Sula’s breath frosted in the chill midnight air. Martinez’s arms coil around her from behind, and she leaned back against his warmth.
He had taken her to a series of clubs in the Lower Town, and on their return had encountered a group of street performers presenting their act on the wide apron before the lower terminal of the funicular railway. Surrounded by torches, Cree drummers had beaten a rhythm while Daimong acrobats balanced atop chairs or barrels or each other; and nocturnal Torminel, huge eyes wide in the semidarkness, had performed a slapstick routine. The air was heavy with the scents of roasting chestnuts and ears of maize produce shipped up from Zanshaa’s southern hemisphere, sold by vendors from portable charcoal braziers. Now a Terran girl barely in her adolescence was mastering the flying knives with an intent stonefaced courage that left Sula dry-mouthed with admiration.
“Here,” Martinez said. “Try one of these.”
In one hand he held a crystalized taswa fruit just purchased from a vendor. Sula bit down on it, and bright sparks of sugar exploded on her tongue, followed at once by a tartness that flooded her mouth with flavor.

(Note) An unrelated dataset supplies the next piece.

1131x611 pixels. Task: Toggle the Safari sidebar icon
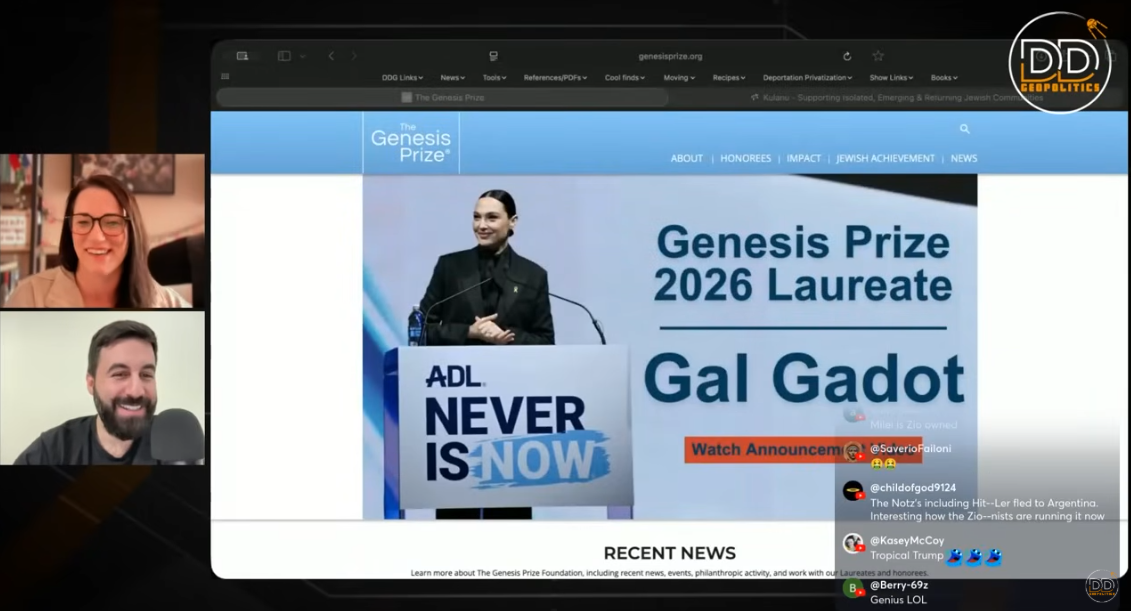pos(284,56)
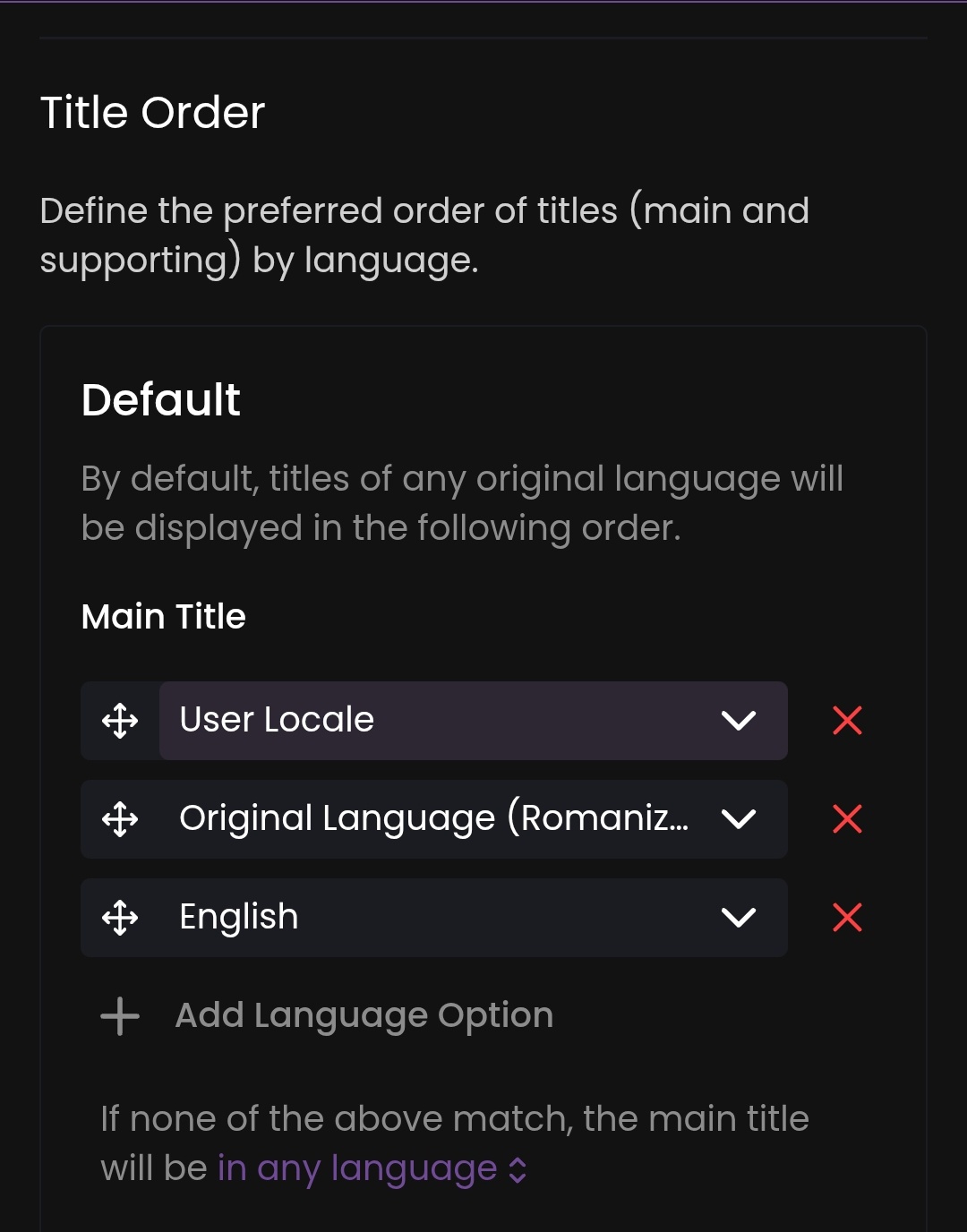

“Thank you,” she said as the acid puckered her lips.
The juggler was a blur of motion now, the bright knives whipping around her. Sula could hear the sound of her soft leather soles on the flagstones. The juggler bounded into a twisting somersault, landing on her feet just outside of the knives’ danger zone. Her hands were a blur as she snatched the steel from the air. Metal clacked on metal. And then the girl was motionless, the knives bunched in her hands, and in the absolute silence she drew her feet together and bowed.

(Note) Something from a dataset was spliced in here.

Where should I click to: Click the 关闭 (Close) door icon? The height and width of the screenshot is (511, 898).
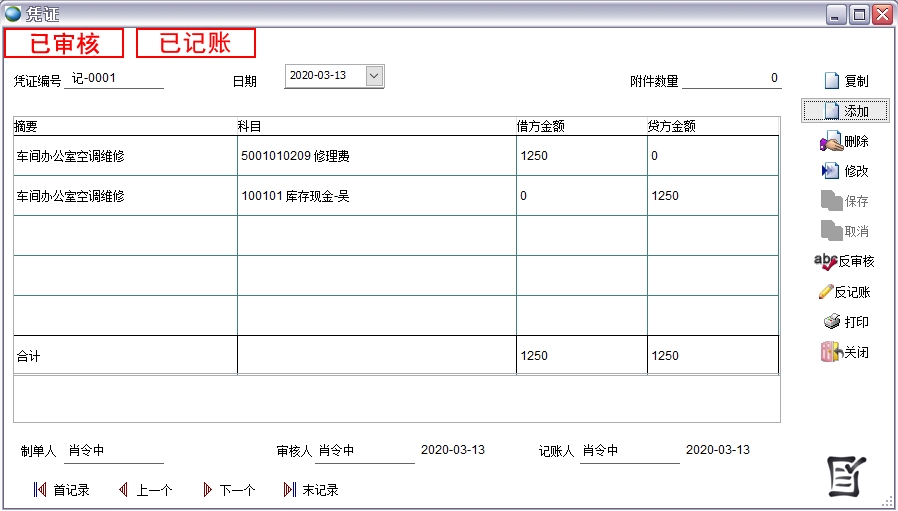coord(829,352)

The audience, a hundred or so drifting toward the High City from their evening in the Lower Town, burst into applause and cheers. Sula cheered wildly with the rest, applauding till her palms grew red, and when one of the Torminel came by with a little portable terminal for contributions, she keyed in a generous contribution.
Another act followed, a mournful-looking Terran whose performance consisted entirely of bouncing a ball on the pavement, but doing it in surprising ways. Martinez’s arms were still around Sula. She took another bite of the candied taswa fruit.
I am sitting in a circle of torches watching a grown man bounce a ball,Sula thought, and I am feeling…what?
Happiness…The surprise was so strong that she took a sudden astonished breath of the charcoal-scented air.
Happiness. Bliss. Contentment.
The thought that she might be happy was so startling that she had to probe the thought carefully, as if it might explode. She found herself suspicious of the very idea. Moments of happiness had been rare in her life, and nonexistent since she’d stepped into the role of Lady Sula. She had not thought happiness possible, not when her whole life was an imposture and when she had to remain constantly on guard against the lapse that could expose her.
The man with the ball reacted to an unexpected bounce, and Sula laughed. She hugged Martinez’s arms to her. Lazy pleasure filled her mind.
Happiness.
What a shock.
“No,” said Lord Tork. “Never. Abandon the capital? Such a thing can never happen.”
Lord Chen feigned a curiosity he did not feel. “Both my sister and Lord Squadcom Do-faq have endorsed the plan. What is your objection?”
“Zanshaa is the heart of the empire!” Tork chimed. “The capital cannot be surrendered!”
“To defend Zanshaa is to stake everything on a battle where the odds are against us from the start,” said Chen.
“If the governmentcan be moved—” began Lady Seekin.
“The government will not move,” Lord Tork said. “Lord Saïd would not permit such a radical step.”
We’ll see about that, Lord Chen thought grimly. He would seek a personal appointment with the Lord Senior.
The eight members of the Fleet Control Board sat around their broad black-topped table in their large, shadowy room in the Commandery. Someone had forgotten to tell the staff to remove the ninth chair, the one suitable for cradling the long breastbone of a Lai-own, and it sat empty as a reminder of Lady San-torath, flung from the rock of the High City two mornings ago.